#### TASK DESCRIPTION:
From the entries below, copy each line in which the word "computer" occurs.

#### DATA:

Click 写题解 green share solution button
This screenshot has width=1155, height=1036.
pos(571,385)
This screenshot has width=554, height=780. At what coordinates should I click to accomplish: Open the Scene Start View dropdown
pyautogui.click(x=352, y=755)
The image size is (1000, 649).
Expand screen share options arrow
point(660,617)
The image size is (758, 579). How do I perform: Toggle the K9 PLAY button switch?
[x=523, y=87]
* * *
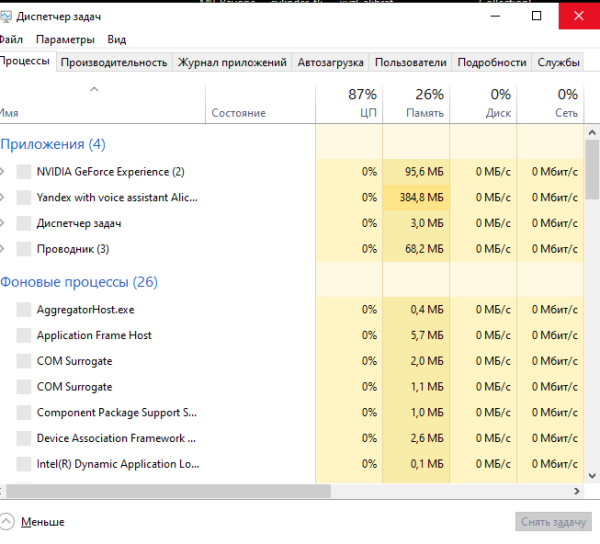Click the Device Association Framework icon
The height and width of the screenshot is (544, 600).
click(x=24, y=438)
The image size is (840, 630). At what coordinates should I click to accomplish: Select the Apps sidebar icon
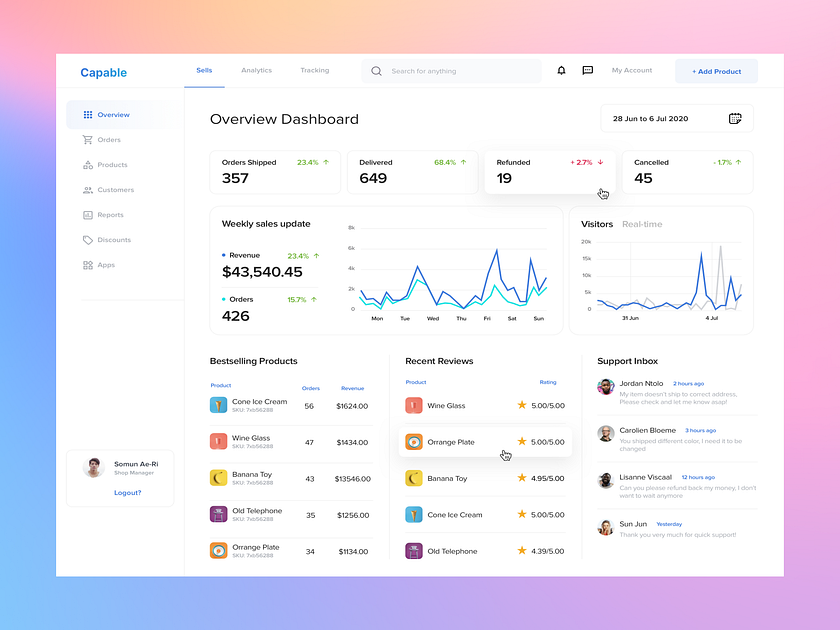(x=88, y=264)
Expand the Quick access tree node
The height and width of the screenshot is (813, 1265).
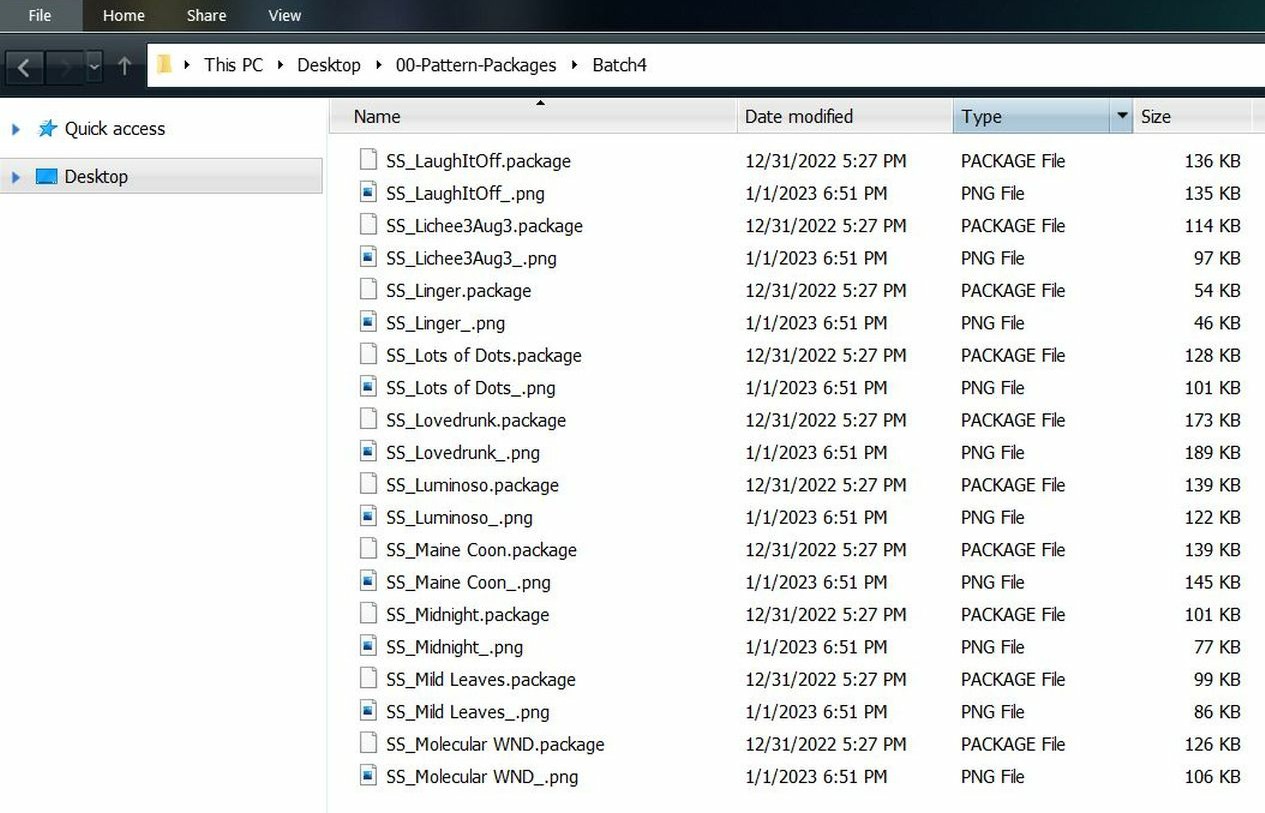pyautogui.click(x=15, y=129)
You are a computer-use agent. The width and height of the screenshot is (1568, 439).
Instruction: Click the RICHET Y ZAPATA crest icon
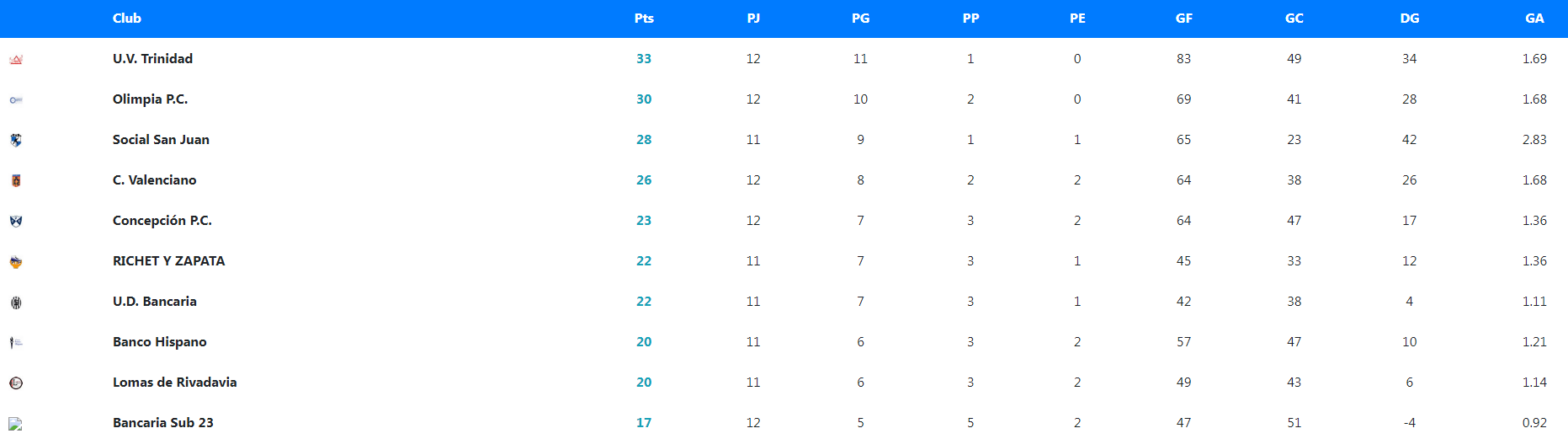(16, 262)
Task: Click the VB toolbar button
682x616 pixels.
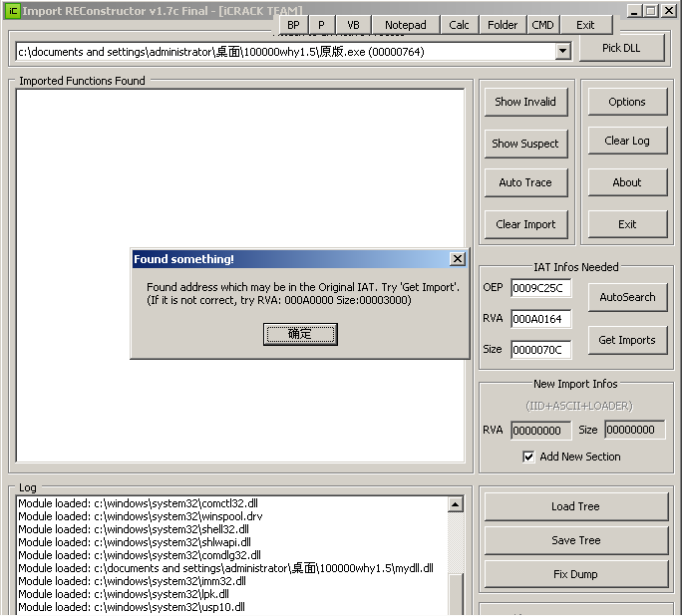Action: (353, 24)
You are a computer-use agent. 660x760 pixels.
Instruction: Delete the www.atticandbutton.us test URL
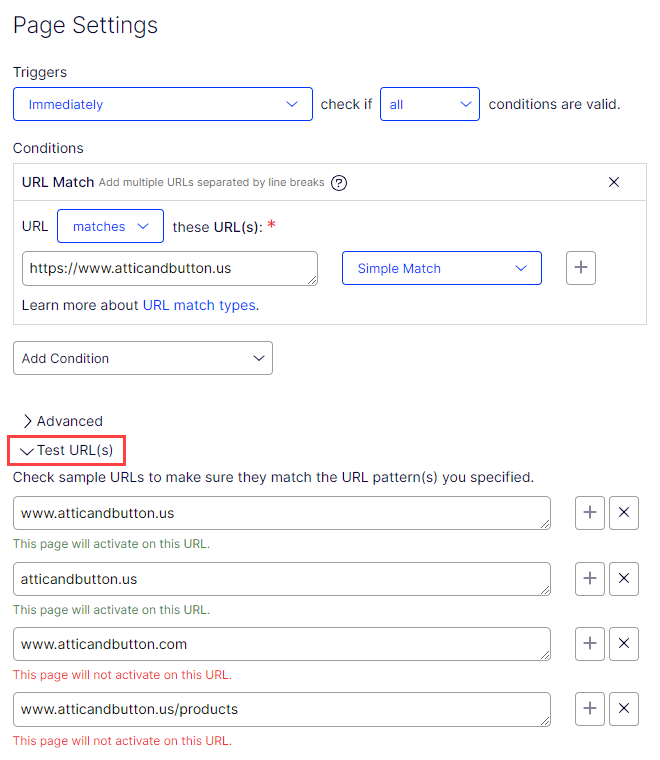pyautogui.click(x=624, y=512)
---
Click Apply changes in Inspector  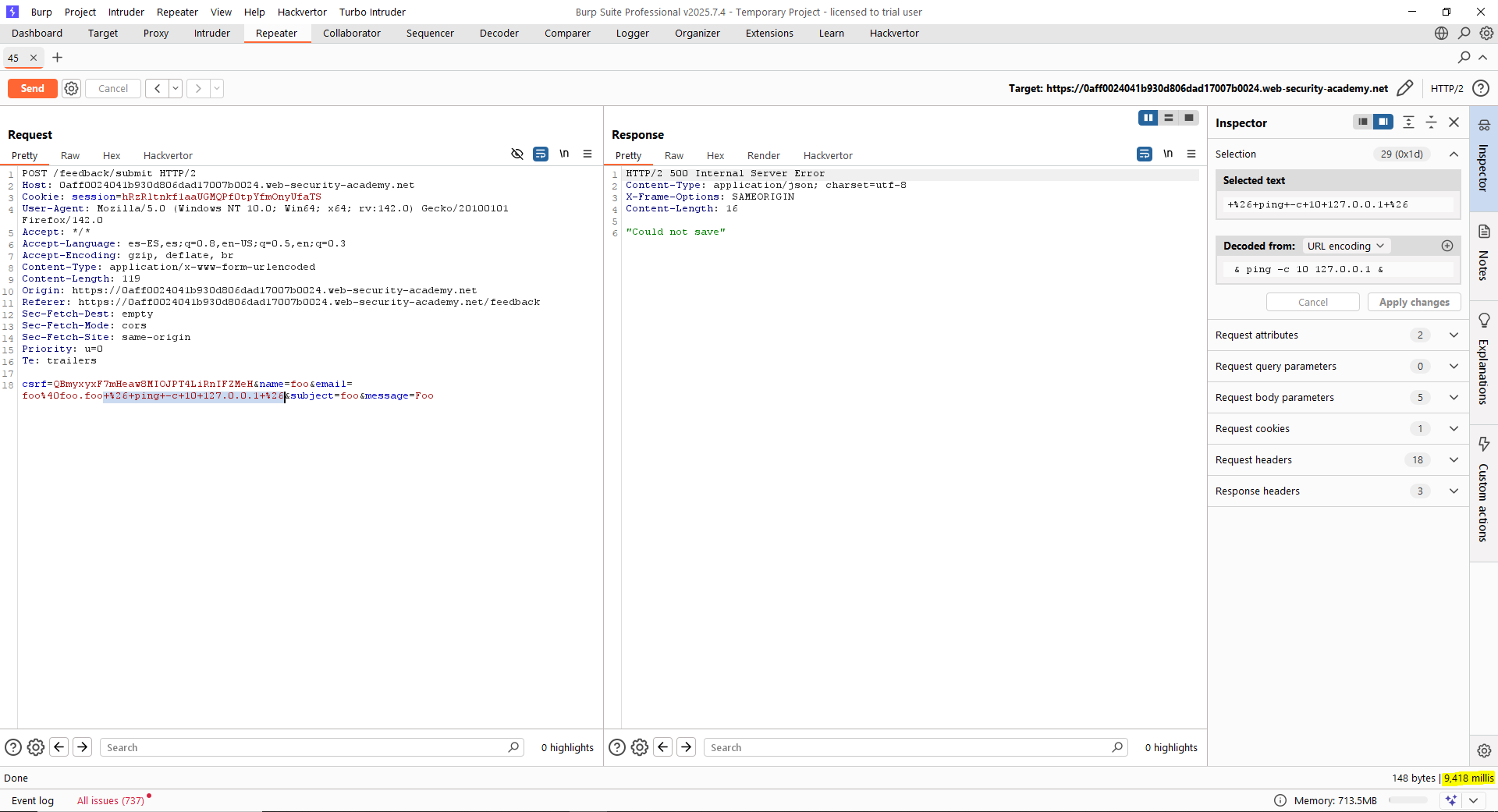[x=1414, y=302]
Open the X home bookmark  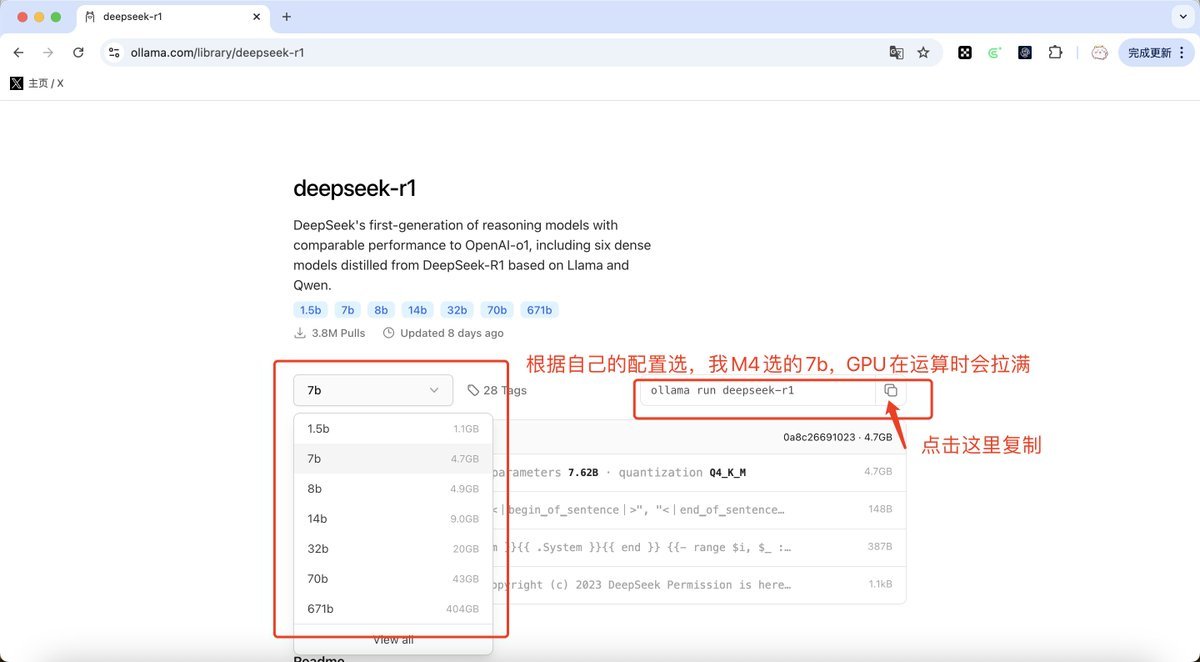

#### YOUR SOLUTION:
You are a computer-use agent. The width and height of the screenshot is (1568, 439).
You are a computer-use agent. 660x760 pixels.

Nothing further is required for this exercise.